Nommé Peugeot HYBRID4 500KW, ce nouveau moteur développera 680 chevaux et sera constitué d’un V6 2,6 litres biturbo comme base à l’arrière du prototype, accompagné par un générateur de 200 kW, soit 270 chevaux, positionné à l’avant. Le véhicule aura ainsi droit à une transmission intégrale, gérée par une boîte de vitesses séquentielle à 7 rapports.

Le moteur n’utilisera pas sa partie électrique jusqu’à 120 km/h, se reposant uniquement sur le V6. Le pic de puissance sera atteint lorsque les deux moteurs fonctionneront ensemble.

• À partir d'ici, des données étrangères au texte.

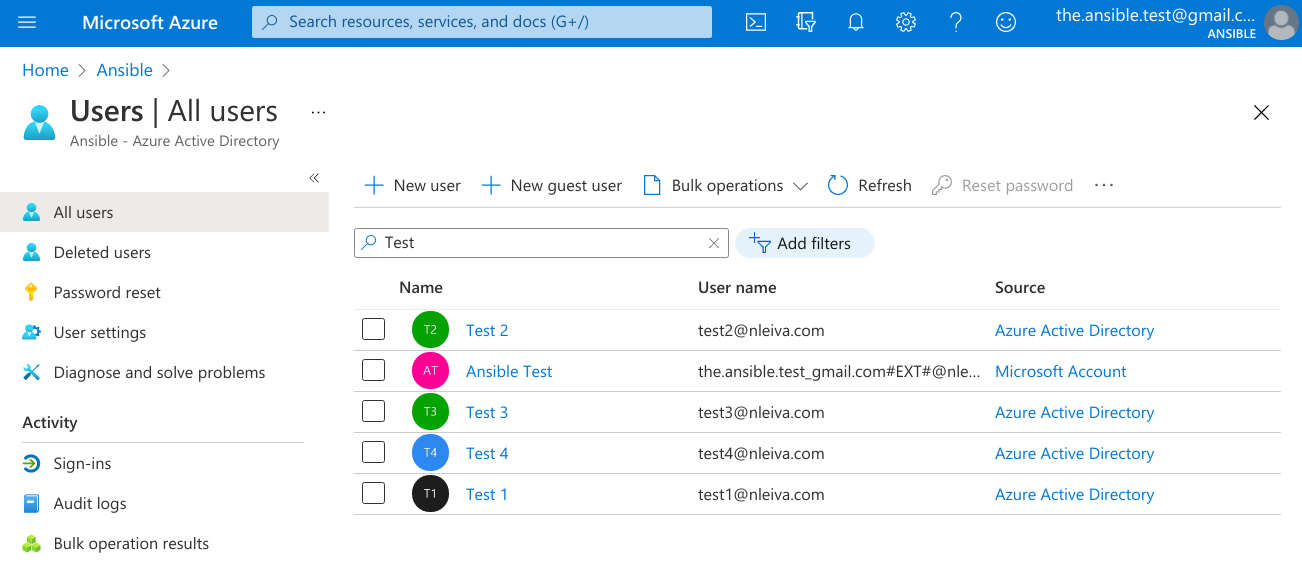
Task: Clear the Test search field with X
Action: coord(714,243)
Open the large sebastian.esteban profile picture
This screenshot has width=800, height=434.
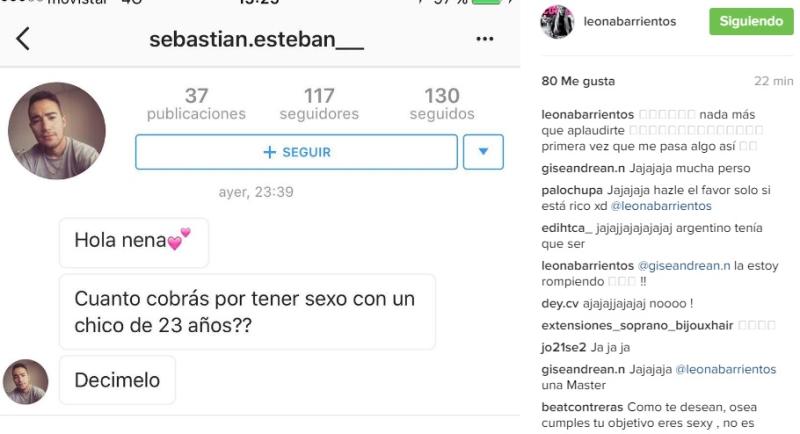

Au lieu des 500 kW du bloc thermique, la puissance restera la même, mais 200 kW seront développés par le générateur. Une fois la batterie vide, le véhicule n’aura plus sa transmission intégrale et ce sera à nouveau le bloc thermique qui déploiera sa puissance maximale.



« Le moteur/générateur électrique sera couplé à un réducteur très léger à haut rendement et à un inverseur de dernière génération, qui transfèrera la puissance de la batterie vers le moteur » explique en détail François Coudrain, directeur du département moteur du programme. « Il sera en capacité d’utiliser instantanément toute l’énergie mise à sa disposition par la batterie, notamment grâce au software qui portera les stratégies énergétiques de la chaîne de traction. »

La batterie haute densité du prototype a été développée par Peugeot Sport et Saft, filiale de Total. Elle sera optimisée pour pouvoir fonctionner au maximum de ses capacités sur un cycle de course de 24 heures, et gérée par un système logiciel spécialement conçu. Elle sera rechargée avant le départ des courses en branchant la voiture, mais fonctionnera de manière autonome en piste grâce à l’énergie récupérée au freinage.

La collaboration sur cette batterie entre Peugeot Sport et Total, via sa filiale Saft, est très importante pour ce projet, mais trouve également un intérêt du côté de l’industrie automobile. Elle s’alignera en effet sur le partenariat entre les deux marques créé pour former Automotive Cells Company, futur leader européen de la batterie, dont la première usine ouvrira en 2023.